Genau diese Punkte sind vielen Bürgerrechtsorganisationen ein Dorn im Auge. So fordern CCC und Digitalcourage e.V. unisono, die Vorratsdatenspeicherung abzuschaffen, keine kommerziellen Staatstrojaner einzukaufen und die biometrische Überwachung im öffentlichen Raum (zum Beispiel durch automatisierte Gesichtserkennung) zu verbieten.
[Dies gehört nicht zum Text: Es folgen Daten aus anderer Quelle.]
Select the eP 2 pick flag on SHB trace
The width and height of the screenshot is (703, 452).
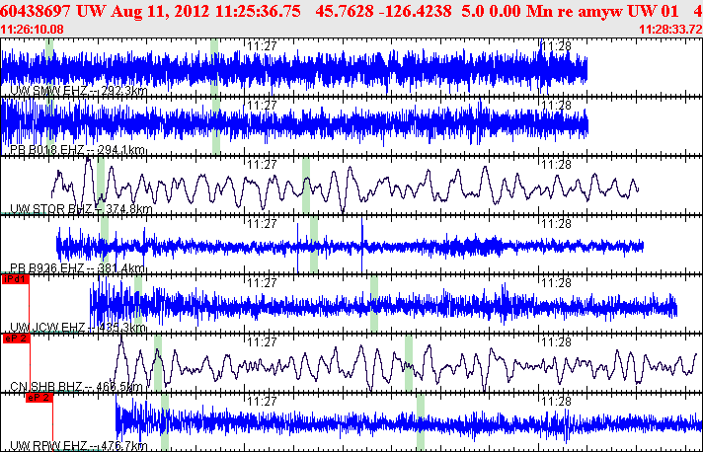pos(16,339)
Der CCC fordert darüber hinaus eine "Überwachungsgesamtrechnung". So müsse die vom Bundesverfassungsgericht mehrfach angemahnte Beachtung der Gesamtheit der Überwachungsmaßnahmen und Datenerfassung Eingang in die konkrete Rechtsprechung finden.
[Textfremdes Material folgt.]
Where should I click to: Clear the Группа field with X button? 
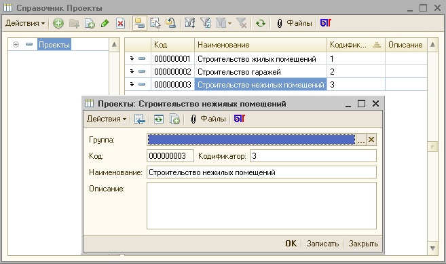[x=371, y=140]
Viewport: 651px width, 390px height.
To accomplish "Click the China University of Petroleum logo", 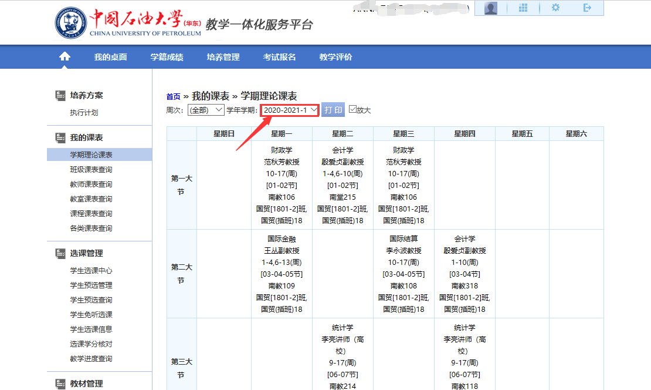I will click(x=70, y=23).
Nachhaltigkeit und Energieeinsparung

Auch wenn dieser Aspekt in der öffentlichen Diskussion eher am Rande diskutiert wird: Die Digitalisierung hat natürlich auch Umweltaspekte. Ein Beitrag zum Umweltschutz wäre es also, wenn der Energieverbrauch von Geräten sinken und ihre Lebensdauer steigen würde.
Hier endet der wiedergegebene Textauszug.